>>

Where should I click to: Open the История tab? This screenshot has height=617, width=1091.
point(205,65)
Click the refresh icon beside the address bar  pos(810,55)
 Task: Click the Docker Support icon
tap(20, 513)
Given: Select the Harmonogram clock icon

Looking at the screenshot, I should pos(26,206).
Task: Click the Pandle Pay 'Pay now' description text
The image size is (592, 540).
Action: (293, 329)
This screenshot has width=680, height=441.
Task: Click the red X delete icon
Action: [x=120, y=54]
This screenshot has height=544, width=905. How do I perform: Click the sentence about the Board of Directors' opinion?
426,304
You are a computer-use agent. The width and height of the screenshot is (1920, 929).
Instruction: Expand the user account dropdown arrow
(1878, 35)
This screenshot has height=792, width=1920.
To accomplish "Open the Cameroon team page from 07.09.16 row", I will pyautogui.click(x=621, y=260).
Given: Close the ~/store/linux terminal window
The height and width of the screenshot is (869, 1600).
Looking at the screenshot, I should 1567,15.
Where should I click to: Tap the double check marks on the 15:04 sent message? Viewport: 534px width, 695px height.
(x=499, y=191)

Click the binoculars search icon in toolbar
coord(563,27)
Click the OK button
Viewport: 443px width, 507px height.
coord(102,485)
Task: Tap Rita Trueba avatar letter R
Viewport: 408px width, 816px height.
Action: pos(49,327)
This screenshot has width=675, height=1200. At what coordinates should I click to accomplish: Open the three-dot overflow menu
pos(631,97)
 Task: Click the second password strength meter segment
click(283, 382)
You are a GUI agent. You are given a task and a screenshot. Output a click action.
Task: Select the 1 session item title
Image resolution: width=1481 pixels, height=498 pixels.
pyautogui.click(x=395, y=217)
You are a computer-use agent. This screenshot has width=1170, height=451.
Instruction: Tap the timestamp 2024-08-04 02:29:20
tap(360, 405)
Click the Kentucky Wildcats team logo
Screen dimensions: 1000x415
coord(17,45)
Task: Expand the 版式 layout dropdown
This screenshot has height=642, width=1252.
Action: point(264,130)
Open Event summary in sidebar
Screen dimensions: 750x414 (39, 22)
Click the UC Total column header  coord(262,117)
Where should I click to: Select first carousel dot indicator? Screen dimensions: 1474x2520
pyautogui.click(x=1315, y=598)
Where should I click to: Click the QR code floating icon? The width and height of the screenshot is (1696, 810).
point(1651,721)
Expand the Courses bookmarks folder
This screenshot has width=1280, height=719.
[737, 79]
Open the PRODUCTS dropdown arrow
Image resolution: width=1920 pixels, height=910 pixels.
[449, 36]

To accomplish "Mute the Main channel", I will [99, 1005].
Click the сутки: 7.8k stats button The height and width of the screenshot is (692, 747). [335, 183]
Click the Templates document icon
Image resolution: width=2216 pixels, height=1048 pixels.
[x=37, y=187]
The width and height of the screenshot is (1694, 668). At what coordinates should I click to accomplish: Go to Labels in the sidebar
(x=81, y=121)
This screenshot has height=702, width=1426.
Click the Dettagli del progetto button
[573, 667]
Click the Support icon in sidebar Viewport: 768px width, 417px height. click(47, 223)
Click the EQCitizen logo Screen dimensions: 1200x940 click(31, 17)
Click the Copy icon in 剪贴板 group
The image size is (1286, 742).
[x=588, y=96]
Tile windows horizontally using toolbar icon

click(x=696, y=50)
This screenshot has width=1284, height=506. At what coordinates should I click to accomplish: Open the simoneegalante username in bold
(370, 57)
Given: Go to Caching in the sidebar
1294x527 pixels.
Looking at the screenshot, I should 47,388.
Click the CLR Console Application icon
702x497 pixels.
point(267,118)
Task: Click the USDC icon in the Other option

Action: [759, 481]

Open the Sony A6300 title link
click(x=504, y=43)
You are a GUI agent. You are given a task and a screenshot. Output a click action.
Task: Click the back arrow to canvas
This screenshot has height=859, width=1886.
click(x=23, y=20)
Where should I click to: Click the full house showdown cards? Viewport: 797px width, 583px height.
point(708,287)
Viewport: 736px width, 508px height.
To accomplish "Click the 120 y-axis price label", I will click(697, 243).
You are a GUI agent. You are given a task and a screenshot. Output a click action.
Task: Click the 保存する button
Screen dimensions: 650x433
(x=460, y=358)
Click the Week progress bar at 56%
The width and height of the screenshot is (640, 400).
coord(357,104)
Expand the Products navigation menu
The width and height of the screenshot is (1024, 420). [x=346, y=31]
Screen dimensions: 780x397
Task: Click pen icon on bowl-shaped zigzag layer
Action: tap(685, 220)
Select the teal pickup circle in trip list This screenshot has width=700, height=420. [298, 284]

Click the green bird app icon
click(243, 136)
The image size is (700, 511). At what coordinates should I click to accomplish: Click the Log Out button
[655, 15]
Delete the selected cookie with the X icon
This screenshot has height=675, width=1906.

<<

EXERCISE BRIEF
A full, exact repeat of the entries above is required.

SOLUTION
Where should I click to: Open the История tab? This screenshot has height=617, width=1091.
point(205,65)
Click the refresh icon beside the address bar  pos(810,55)
 Task: Click the Docker Support icon
tap(20, 513)
Given: Select the Harmonogram clock icon

Looking at the screenshot, I should pos(26,206).
Task: Click the Pandle Pay 'Pay now' description text
The image size is (592, 540).
Action: (293, 329)
This screenshot has width=680, height=441.
Task: Click the red X delete icon
Action: [x=120, y=54]
This screenshot has height=544, width=905. How do I perform: Click the sentence about the Board of Directors' opinion?
426,304
You are a computer-use agent. The width and height of the screenshot is (1920, 929).
Instruction: Expand the user account dropdown arrow
(1878, 35)
This screenshot has height=792, width=1920.
To accomplish "Open the Cameroon team page from 07.09.16 row", I will pyautogui.click(x=621, y=260).
Given: Close the ~/store/linux terminal window
The height and width of the screenshot is (869, 1600).
Looking at the screenshot, I should 1567,15.
Where should I click to: Tap the double check marks on the 15:04 sent message? Viewport: 534px width, 695px height.
(x=499, y=191)

Click the binoculars search icon in toolbar
coord(563,27)
Click the OK button
Viewport: 443px width, 507px height.
coord(102,485)
Task: Tap Rita Trueba avatar letter R
Viewport: 408px width, 816px height.
Action: pos(49,327)
This screenshot has width=675, height=1200. At what coordinates should I click to accomplish: Open the three-dot overflow menu
pos(631,97)
 Task: Click the second password strength meter segment
click(283, 382)
You are a GUI agent. You are given a task and a screenshot. Output a click action.
Task: Select the 1 session item title
Image resolution: width=1481 pixels, height=498 pixels.
pyautogui.click(x=395, y=217)
You are a computer-use agent. This screenshot has width=1170, height=451.
Instruction: Tap the timestamp 2024-08-04 02:29:20
tap(360, 405)
Click the Kentucky Wildcats team logo
Screen dimensions: 1000x415
coord(17,45)
Task: Expand the 版式 layout dropdown
This screenshot has height=642, width=1252.
Action: point(264,130)
Open Event summary in sidebar
Screen dimensions: 750x414 (39, 22)
Click the UC Total column header  coord(262,117)
Where should I click to: Select first carousel dot indicator? Screen dimensions: 1474x2520
pyautogui.click(x=1315, y=598)
Where should I click to: Click the QR code floating icon? The width and height of the screenshot is (1696, 810).
point(1651,721)
Expand the Courses bookmarks folder
This screenshot has width=1280, height=719.
[737, 79]
Open the PRODUCTS dropdown arrow
Image resolution: width=1920 pixels, height=910 pixels.
[449, 36]

To accomplish "Mute the Main channel", I will [99, 1005].
Click the сутки: 7.8k stats button The height and width of the screenshot is (692, 747). [335, 183]
Click the Templates document icon
Image resolution: width=2216 pixels, height=1048 pixels.
[x=37, y=187]
The width and height of the screenshot is (1694, 668). At what coordinates should I click to accomplish: Go to Labels in the sidebar
(x=81, y=121)
This screenshot has height=702, width=1426.
Click the Dettagli del progetto button
[573, 667]
Click the Support icon in sidebar Viewport: 768px width, 417px height. click(47, 223)
Click the EQCitizen logo Screen dimensions: 1200x940 click(31, 17)
Click the Copy icon in 剪贴板 group
The image size is (1286, 742).
[x=588, y=96]
Tile windows horizontally using toolbar icon

click(x=696, y=50)
This screenshot has width=1284, height=506. At what coordinates should I click to accomplish: Open the simoneegalante username in bold
(370, 57)
Given: Go to Caching in the sidebar
1294x527 pixels.
Looking at the screenshot, I should 47,388.
Click the CLR Console Application icon
702x497 pixels.
point(267,118)
Task: Click the USDC icon in the Other option

Action: [759, 481]

Open the Sony A6300 title link
click(x=504, y=43)
You are a GUI agent. You are given a task and a screenshot. Output a click action.
Task: Click the back arrow to canvas
This screenshot has height=859, width=1886.
click(x=23, y=20)
Where should I click to: Click the full house showdown cards? Viewport: 797px width, 583px height.
point(708,287)
Viewport: 736px width, 508px height.
To accomplish "Click the 120 y-axis price label", I will click(697, 243).
You are a GUI agent. You are given a task and a screenshot. Output a click action.
Task: Click the 保存する button
Screen dimensions: 650x433
(x=460, y=358)
Click the Week progress bar at 56%
The width and height of the screenshot is (640, 400).
coord(357,104)
Expand the Products navigation menu
The width and height of the screenshot is (1024, 420). [x=346, y=31]
Screen dimensions: 780x397
Task: Click pen icon on bowl-shaped zigzag layer
Action: tap(685, 220)
Select the teal pickup circle in trip list This screenshot has width=700, height=420. [298, 284]

Click the green bird app icon
click(243, 136)
The image size is (700, 511). At what coordinates should I click to accomplish: Click the Log Out button
[655, 15]
Delete the selected cookie with the X icon
This screenshot has height=675, width=1906.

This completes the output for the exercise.